Gould Exercise

When Gould describes dissolving into tears while reading her research data for this project, she’s suggesting that there is no escape from an affective involvement in the world. No off-switch. Affective intensities saturate meaning-making, even when one attempts to be “objective.” The prevalent, post-Enlightenment belief that emotion and reason are opposites, she argues, is just simplistic and wrong.

Aristotle had the tendency to talk about emotions in an overly cognitive way, but he already understood that emotions were themselves rational. Modern neuroscience has gone further: they’ve shown that reason itself becomes impossible when the areas of the brain that process emotion are damaged. Rational decisions require emotional input. According to both Hawhee and Gould, reason and emotion are not opposites but interconnected effects of a larger affective involvement in the world.

EXERCISE

In groups of 3-4:

1. Define each of the following:

  • Ontology
  • Rationalist ontology (pages 18 and 25)
  • Affective ontology (pages 23, 25, 29, 31)

2. What does Gould mean by “emotional habitus” (pages 10, 22, 31, 32, 34-36)?

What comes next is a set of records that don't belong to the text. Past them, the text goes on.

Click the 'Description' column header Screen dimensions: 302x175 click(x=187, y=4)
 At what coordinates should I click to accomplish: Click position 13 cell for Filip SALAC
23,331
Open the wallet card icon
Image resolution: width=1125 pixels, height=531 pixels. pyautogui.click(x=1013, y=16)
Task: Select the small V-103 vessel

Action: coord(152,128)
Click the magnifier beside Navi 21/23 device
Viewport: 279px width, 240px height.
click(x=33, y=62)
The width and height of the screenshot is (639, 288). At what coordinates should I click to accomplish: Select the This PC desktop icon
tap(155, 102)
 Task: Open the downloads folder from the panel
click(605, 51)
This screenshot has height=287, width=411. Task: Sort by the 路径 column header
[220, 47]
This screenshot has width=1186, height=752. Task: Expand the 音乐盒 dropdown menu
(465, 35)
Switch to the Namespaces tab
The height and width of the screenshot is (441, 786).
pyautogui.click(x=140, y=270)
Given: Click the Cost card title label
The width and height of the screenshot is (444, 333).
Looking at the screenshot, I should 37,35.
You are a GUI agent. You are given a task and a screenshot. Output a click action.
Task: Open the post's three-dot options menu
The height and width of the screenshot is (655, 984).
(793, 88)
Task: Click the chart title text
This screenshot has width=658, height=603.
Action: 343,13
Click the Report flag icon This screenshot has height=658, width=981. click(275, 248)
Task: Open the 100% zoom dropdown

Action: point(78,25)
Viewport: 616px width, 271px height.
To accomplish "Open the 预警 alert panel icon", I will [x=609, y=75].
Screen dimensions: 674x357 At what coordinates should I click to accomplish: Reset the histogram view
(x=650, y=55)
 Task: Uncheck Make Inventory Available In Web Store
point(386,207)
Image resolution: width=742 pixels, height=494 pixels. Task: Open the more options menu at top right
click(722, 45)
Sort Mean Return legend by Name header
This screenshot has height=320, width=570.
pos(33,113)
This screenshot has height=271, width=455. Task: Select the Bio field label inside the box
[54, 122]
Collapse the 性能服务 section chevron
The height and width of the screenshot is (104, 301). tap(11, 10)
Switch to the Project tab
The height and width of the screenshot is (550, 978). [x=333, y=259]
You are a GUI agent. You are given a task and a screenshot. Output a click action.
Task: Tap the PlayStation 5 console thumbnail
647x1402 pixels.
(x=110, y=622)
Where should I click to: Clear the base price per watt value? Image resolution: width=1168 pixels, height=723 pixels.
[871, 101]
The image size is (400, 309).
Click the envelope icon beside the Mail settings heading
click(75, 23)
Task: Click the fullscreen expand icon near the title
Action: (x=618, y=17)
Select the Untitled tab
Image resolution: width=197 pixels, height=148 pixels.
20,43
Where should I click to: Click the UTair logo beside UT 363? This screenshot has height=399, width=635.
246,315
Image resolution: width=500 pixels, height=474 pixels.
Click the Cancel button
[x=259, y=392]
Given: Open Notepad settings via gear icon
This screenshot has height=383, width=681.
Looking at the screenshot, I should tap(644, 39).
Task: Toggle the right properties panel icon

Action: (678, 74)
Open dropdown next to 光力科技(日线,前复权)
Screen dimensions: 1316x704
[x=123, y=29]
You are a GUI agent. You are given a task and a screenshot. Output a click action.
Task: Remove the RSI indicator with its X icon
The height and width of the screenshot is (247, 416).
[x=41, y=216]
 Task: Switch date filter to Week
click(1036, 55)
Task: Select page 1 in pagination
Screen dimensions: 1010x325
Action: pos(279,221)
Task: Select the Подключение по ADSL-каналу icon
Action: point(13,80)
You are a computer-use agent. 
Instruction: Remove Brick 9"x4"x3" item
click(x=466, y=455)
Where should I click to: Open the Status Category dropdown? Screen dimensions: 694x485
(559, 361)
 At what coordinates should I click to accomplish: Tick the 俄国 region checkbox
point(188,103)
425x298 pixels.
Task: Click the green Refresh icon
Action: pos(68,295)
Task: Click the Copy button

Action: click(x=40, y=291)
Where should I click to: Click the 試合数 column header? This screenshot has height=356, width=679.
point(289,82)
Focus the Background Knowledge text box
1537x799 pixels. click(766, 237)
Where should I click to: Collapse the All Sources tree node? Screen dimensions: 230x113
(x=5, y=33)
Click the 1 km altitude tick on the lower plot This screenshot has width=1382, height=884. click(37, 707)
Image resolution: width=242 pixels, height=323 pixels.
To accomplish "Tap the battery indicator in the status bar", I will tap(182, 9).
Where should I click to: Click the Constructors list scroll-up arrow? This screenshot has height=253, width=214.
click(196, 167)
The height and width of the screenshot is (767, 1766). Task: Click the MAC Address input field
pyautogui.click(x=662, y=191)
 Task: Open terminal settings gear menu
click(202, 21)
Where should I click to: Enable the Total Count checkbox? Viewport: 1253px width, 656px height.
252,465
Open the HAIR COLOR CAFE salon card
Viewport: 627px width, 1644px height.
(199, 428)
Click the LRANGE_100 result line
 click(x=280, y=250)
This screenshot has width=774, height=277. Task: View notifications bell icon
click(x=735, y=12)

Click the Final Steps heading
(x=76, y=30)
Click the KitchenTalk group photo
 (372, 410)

3. How does Gould distinguish between affect, emotion, and feeling(s) (pages 18-22)

4. Explain in your own words the three “important insights” Gould says may be gleaned from an affective ontology (pages 25-29):

  • The complexity and indeterminacy of human motivation and behavior (25-26)
  • Social reproduction and social change (26-27)
  • Movements and meaning-making (28-29)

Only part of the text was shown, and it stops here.